WORK ITEM | Each line of the data should be given again exactly.

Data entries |
BEGIN

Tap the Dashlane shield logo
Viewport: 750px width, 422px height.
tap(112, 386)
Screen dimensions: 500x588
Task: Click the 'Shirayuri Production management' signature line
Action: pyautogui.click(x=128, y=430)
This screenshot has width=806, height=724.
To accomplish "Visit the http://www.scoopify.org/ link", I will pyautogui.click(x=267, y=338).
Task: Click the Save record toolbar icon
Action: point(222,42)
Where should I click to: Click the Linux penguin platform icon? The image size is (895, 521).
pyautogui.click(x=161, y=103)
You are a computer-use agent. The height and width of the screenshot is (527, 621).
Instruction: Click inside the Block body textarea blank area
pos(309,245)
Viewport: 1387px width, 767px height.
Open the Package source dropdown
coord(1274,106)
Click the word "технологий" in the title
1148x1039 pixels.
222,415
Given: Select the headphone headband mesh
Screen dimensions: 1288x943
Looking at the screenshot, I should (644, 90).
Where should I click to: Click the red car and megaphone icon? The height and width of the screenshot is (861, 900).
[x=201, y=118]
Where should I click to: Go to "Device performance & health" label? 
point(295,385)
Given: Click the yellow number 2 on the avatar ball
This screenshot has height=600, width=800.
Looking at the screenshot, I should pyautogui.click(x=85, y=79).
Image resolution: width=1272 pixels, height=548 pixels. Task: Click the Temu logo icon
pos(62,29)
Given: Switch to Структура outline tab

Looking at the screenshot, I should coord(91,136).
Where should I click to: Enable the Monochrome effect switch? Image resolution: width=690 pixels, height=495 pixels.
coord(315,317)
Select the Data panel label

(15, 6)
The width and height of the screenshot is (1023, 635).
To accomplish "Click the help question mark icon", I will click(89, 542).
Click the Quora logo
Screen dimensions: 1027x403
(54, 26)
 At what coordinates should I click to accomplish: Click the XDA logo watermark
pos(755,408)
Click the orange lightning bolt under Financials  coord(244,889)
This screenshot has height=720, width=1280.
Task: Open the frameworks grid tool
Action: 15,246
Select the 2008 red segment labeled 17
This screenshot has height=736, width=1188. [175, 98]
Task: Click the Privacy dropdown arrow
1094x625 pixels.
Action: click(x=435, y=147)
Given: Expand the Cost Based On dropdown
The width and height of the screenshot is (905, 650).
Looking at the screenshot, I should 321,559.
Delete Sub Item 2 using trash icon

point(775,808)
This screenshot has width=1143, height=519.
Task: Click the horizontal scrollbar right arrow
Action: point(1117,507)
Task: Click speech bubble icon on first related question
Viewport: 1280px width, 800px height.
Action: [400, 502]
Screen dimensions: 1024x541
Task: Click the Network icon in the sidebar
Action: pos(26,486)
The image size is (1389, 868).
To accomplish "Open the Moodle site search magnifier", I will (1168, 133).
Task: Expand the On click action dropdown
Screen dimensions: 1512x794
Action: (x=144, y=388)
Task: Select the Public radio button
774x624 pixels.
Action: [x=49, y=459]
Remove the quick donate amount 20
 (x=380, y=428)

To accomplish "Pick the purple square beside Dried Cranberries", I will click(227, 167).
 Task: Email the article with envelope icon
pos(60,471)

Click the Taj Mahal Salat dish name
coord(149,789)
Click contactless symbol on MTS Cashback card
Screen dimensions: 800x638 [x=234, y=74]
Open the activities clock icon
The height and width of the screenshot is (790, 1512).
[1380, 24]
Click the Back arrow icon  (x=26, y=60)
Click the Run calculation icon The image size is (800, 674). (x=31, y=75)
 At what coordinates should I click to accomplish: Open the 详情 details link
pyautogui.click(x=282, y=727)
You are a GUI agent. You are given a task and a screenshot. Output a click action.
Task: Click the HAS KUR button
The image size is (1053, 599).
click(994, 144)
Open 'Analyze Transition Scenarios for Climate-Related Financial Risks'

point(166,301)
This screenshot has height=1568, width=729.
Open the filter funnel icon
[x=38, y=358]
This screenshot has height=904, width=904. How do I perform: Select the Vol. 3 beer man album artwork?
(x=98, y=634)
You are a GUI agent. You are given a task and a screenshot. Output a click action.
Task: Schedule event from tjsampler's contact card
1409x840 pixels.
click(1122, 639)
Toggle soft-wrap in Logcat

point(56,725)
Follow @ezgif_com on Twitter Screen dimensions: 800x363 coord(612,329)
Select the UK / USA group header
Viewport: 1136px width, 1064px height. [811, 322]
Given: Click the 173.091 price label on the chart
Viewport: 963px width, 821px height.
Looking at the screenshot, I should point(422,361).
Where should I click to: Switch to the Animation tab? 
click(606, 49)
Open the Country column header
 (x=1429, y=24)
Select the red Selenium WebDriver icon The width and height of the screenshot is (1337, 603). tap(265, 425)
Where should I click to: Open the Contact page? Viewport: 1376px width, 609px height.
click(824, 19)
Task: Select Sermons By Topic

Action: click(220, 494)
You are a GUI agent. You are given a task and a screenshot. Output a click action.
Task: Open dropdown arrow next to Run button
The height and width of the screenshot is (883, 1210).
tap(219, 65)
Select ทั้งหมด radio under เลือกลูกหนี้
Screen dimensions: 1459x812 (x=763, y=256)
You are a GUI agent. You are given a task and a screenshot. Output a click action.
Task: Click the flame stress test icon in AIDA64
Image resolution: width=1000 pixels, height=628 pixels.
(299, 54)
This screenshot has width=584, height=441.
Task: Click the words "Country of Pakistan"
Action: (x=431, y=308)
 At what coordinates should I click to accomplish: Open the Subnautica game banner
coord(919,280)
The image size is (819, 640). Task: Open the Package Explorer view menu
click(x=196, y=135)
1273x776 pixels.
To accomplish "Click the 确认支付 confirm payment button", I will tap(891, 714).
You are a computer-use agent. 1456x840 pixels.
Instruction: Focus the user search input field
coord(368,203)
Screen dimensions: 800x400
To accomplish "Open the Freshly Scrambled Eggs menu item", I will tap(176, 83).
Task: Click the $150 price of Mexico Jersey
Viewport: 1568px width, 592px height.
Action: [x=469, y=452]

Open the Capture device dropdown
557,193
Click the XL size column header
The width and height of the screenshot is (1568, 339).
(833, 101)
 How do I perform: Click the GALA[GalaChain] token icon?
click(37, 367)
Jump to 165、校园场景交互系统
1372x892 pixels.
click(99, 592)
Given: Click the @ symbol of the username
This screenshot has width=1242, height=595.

END

TASK OUTPUT |
Tap the Dashlane shield logo
Viewport: 750px width, 422px height.
tap(112, 386)
Screen dimensions: 500x588
Task: Click the 'Shirayuri Production management' signature line
Action: pyautogui.click(x=128, y=430)
This screenshot has width=806, height=724.
To accomplish "Visit the http://www.scoopify.org/ link", I will pyautogui.click(x=267, y=338).
Task: Click the Save record toolbar icon
Action: point(222,42)
Where should I click to: Click the Linux penguin platform icon? The image size is (895, 521).
pyautogui.click(x=161, y=103)
You are a computer-use agent. The height and width of the screenshot is (527, 621).
Instruction: Click inside the Block body textarea blank area
pos(309,245)
Viewport: 1387px width, 767px height.
Open the Package source dropdown
coord(1274,106)
Click the word "технологий" in the title
1148x1039 pixels.
222,415
Given: Select the headphone headband mesh
Screen dimensions: 1288x943
Looking at the screenshot, I should (644, 90).
Where should I click to: Click the red car and megaphone icon? The height and width of the screenshot is (861, 900).
[x=201, y=118]
Where should I click to: Go to "Device performance & health" label? 
point(295,385)
Given: Click the yellow number 2 on the avatar ball
This screenshot has height=600, width=800.
Looking at the screenshot, I should pyautogui.click(x=85, y=79).
Image resolution: width=1272 pixels, height=548 pixels. Task: Click the Temu logo icon
pos(62,29)
Given: Switch to Структура outline tab

Looking at the screenshot, I should coord(91,136).
Where should I click to: Enable the Monochrome effect switch? Image resolution: width=690 pixels, height=495 pixels.
coord(315,317)
Select the Data panel label

(15, 6)
The width and height of the screenshot is (1023, 635).
To accomplish "Click the help question mark icon", I will click(89, 542).
Click the Quora logo
Screen dimensions: 1027x403
(54, 26)
 At what coordinates should I click to accomplish: Click the XDA logo watermark
pos(755,408)
Click the orange lightning bolt under Financials  coord(244,889)
This screenshot has height=720, width=1280.
Task: Open the frameworks grid tool
Action: 15,246
Select the 2008 red segment labeled 17
This screenshot has height=736, width=1188. [175, 98]
Task: Click the Privacy dropdown arrow
1094x625 pixels.
Action: click(x=435, y=147)
Given: Expand the Cost Based On dropdown
The width and height of the screenshot is (905, 650).
Looking at the screenshot, I should 321,559.
Delete Sub Item 2 using trash icon

point(775,808)
This screenshot has width=1143, height=519.
Task: Click the horizontal scrollbar right arrow
Action: point(1117,507)
Task: Click speech bubble icon on first related question
Viewport: 1280px width, 800px height.
Action: [400, 502]
Screen dimensions: 1024x541
Task: Click the Network icon in the sidebar
Action: pos(26,486)
The image size is (1389, 868).
To accomplish "Open the Moodle site search magnifier", I will (1168, 133).
Task: Expand the On click action dropdown
Screen dimensions: 1512x794
Action: (x=144, y=388)
Task: Select the Public radio button
774x624 pixels.
Action: [x=49, y=459]
Remove the quick donate amount 20
 (x=380, y=428)

To accomplish "Pick the purple square beside Dried Cranberries", I will click(227, 167).
 Task: Email the article with envelope icon
pos(60,471)

Click the Taj Mahal Salat dish name
coord(149,789)
Click contactless symbol on MTS Cashback card
Screen dimensions: 800x638 [x=234, y=74]
Open the activities clock icon
The height and width of the screenshot is (790, 1512).
[1380, 24]
Click the Back arrow icon  (x=26, y=60)
Click the Run calculation icon The image size is (800, 674). (x=31, y=75)
 At what coordinates should I click to accomplish: Open the 详情 details link
pyautogui.click(x=282, y=727)
You are a GUI agent. You are given a task and a screenshot. Output a click action.
Task: Click the HAS KUR button
The image size is (1053, 599).
click(994, 144)
Open 'Analyze Transition Scenarios for Climate-Related Financial Risks'

point(166,301)
This screenshot has height=1568, width=729.
Open the filter funnel icon
[x=38, y=358]
This screenshot has height=904, width=904. How do I perform: Select the Vol. 3 beer man album artwork?
(x=98, y=634)
You are a GUI agent. You are given a task and a screenshot. Output a click action.
Task: Schedule event from tjsampler's contact card
1409x840 pixels.
click(1122, 639)
Toggle soft-wrap in Logcat

point(56,725)
Follow @ezgif_com on Twitter Screen dimensions: 800x363 coord(612,329)
Select the UK / USA group header
Viewport: 1136px width, 1064px height. [811, 322]
Given: Click the 173.091 price label on the chart
Viewport: 963px width, 821px height.
Looking at the screenshot, I should point(422,361).
Where should I click to: Switch to the Animation tab? 
click(606, 49)
Open the Country column header
 (x=1429, y=24)
Select the red Selenium WebDriver icon The width and height of the screenshot is (1337, 603). tap(265, 425)
Where should I click to: Open the Contact page? Viewport: 1376px width, 609px height.
click(824, 19)
Task: Select Sermons By Topic

Action: click(220, 494)
You are a GUI agent. You are given a task and a screenshot. Output a click action.
Task: Open dropdown arrow next to Run button
The height and width of the screenshot is (883, 1210).
tap(219, 65)
Select ทั้งหมด radio under เลือกลูกหนี้
Screen dimensions: 1459x812 (x=763, y=256)
You are a GUI agent. You are given a task and a screenshot. Output a click action.
Task: Click the flame stress test icon in AIDA64
Image resolution: width=1000 pixels, height=628 pixels.
(299, 54)
This screenshot has width=584, height=441.
Task: Click the words "Country of Pakistan"
Action: (x=431, y=308)
 At what coordinates should I click to accomplish: Open the Subnautica game banner
coord(919,280)
The image size is (819, 640). Task: Open the Package Explorer view menu
click(x=196, y=135)
1273x776 pixels.
To accomplish "Click the 确认支付 confirm payment button", I will tap(891, 714).
You are a computer-use agent. 1456x840 pixels.
Instruction: Focus the user search input field
coord(368,203)
Screen dimensions: 800x400
To accomplish "Open the Freshly Scrambled Eggs menu item", I will tap(176, 83).
Task: Click the $150 price of Mexico Jersey
Viewport: 1568px width, 592px height.
Action: [x=469, y=452]

Open the Capture device dropdown
557,193
Click the XL size column header
The width and height of the screenshot is (1568, 339).
(833, 101)
 How do I perform: Click the GALA[GalaChain] token icon?
click(37, 367)
Jump to 165、校园场景交互系统
1372x892 pixels.
click(99, 592)
Given: Click the @ symbol of the username
This screenshot has width=1242, height=595.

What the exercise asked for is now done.